Refreshingly devoid of glamour, Top Boy is a tense, kinetic, utterly engrossing drama, fluidly directed by Jonathan van Tulleken and, as he skilfully weaves together several characters and storylines, impressively realised by Bennett. It's richly human drama.

And that, dear reader, is it. After over six years of watching TV and scribbling shapes for yer Scotsman, I've decided to move on to pastures new. But it's been a hoot and/or optional holler. Please don't talk about me when I'm gone.

Monday, 5 August 2013


This article was originally published in The Scotsman on 3rd August 2013.

Sunday and Monday, Channel 4, 9pm

Tuesday and Wednesday, Sky Atlantic, 9pm

Paul Whitelaw

A senile old woman clutches to her chest a purse containing her own faeces. Her son, a damaged war veteran, is hunted through the woods and urinated on. The following morning, their sleepy market town is devastated by a random spate of shootings. Welcome to sunny SOUTHCLIFFE, a monumentally grim yet utterly engrossing and – dare I say it? - profound drama from Warp Films (This Is England) and writer Tony Grisoni (Red Riding).

Directed by US indie filmmaker Sean Durkin, it's an atmospheric piece wrapped in an overcast pall and characterised by static, locked-off shots, queasy slow zooms and a distinct lack of incidental score. Although part one burns rather too slowly for its own good – Durkin's stylistic approach initially feels cold and distancing – it subsequently exerts a powerful grip, as we find ourselves trapped within the tragic lives of these characters.

With obvious echoes of the Raoul Moat case, Southcliffe unfolds in a town with a strong Armed Forces presence, where machismo rules and emotions are suppressed. Grisoni explores the debilitating effects of war via Sean Harris' dead-eyed loner (an admittedly rather stereotypical character) and a conflicted young soldier (Joe Dempsie) just back from Afghanistan.

Reporting on the aftermath of the shootings, Rory Kinnear's cynical, embittered journalist – is there any other kind? - returns to his childhood home to confront, not only the grief, trauma and Little Englander hypocrisies of the locals, but his own unhappy past. He's also seeking neat explanations for an inexplicable event. Why, Grisoni asks, do these things happen?
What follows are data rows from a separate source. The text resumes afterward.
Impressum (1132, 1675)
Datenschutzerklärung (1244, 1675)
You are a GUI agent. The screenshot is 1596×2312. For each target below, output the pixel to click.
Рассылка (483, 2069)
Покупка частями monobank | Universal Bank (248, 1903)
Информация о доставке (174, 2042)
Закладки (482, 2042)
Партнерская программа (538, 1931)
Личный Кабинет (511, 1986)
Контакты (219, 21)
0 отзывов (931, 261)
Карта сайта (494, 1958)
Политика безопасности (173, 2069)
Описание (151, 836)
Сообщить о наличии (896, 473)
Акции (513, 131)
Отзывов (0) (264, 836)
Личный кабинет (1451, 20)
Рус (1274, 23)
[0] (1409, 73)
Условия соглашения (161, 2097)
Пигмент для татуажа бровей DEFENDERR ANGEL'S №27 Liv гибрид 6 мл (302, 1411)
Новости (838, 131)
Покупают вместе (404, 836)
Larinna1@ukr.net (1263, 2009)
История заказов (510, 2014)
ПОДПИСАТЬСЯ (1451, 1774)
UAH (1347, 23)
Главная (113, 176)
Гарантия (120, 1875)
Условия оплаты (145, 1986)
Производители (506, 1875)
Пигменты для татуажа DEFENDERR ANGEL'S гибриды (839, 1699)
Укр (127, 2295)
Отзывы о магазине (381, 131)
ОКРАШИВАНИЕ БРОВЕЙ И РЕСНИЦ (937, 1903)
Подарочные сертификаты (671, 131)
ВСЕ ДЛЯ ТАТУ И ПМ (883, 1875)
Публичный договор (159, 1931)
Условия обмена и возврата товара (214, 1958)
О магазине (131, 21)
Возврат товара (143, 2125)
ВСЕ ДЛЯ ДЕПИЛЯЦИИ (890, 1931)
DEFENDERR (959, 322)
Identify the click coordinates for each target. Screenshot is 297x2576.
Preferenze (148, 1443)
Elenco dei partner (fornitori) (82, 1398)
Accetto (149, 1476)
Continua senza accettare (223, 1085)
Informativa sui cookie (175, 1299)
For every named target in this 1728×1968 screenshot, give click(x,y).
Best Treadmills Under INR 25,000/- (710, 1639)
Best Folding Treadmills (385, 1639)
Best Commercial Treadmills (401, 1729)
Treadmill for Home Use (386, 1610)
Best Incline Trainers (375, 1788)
How do you make sense of the senseless?

His dialogue is spare, natural and convincing, and despite the harrowing subject matter, the violence isn't gratuitous: Durkin always places the killings off camera. Given that one of Grisoni's themes is media sensationalism of such tragedies, it's a wise and sensitive move.

The non-linear structure, in which the action frequently flashes back to show events from different perspectives, provides a sense of these characters being trapped in a vicious cycle. The daily reliability and innate Britishness of the shipping forecast is a recurring, gently sinister, motif. From the tortured couple played by Eddie Marsan and Shirley Henderson, to the self-destructive landlord played by Anatol Yusef, Grisoni tackles head on the various ways human beings deal with grief. The cast is uniformly outstanding, never once overplaying their roles.

If this all sounds unbearably sad, believe you me it is. But it never feels heavy-handed or worthy. This isn't a piece of pointless misery porn. It's a commendably sincere and sympathetic attempt to confront the unimaginable, while offering acute comment on the uglier side of British society. It's easy to be cynical and dismiss dramas of this nature as mere BAFTA bait. But Southcliffe is a major work, and quite easily the best British TV drama of the year so far.

Laughter time! In STEVE COOGAN: STAND UP DOWN UNDER, the comedian takes his one-man show through Australia and New Zealand, while grumbling backstage about faulty microphones and the tedium of touring. And that's about it. While it's certainly interesting witnessing Coogan as himself – as expected, he comes across as a neurotic and occasionally truculent perfectionist, but essentially likeable – the repetitive nature of this self-produced documentary tends to wear thin.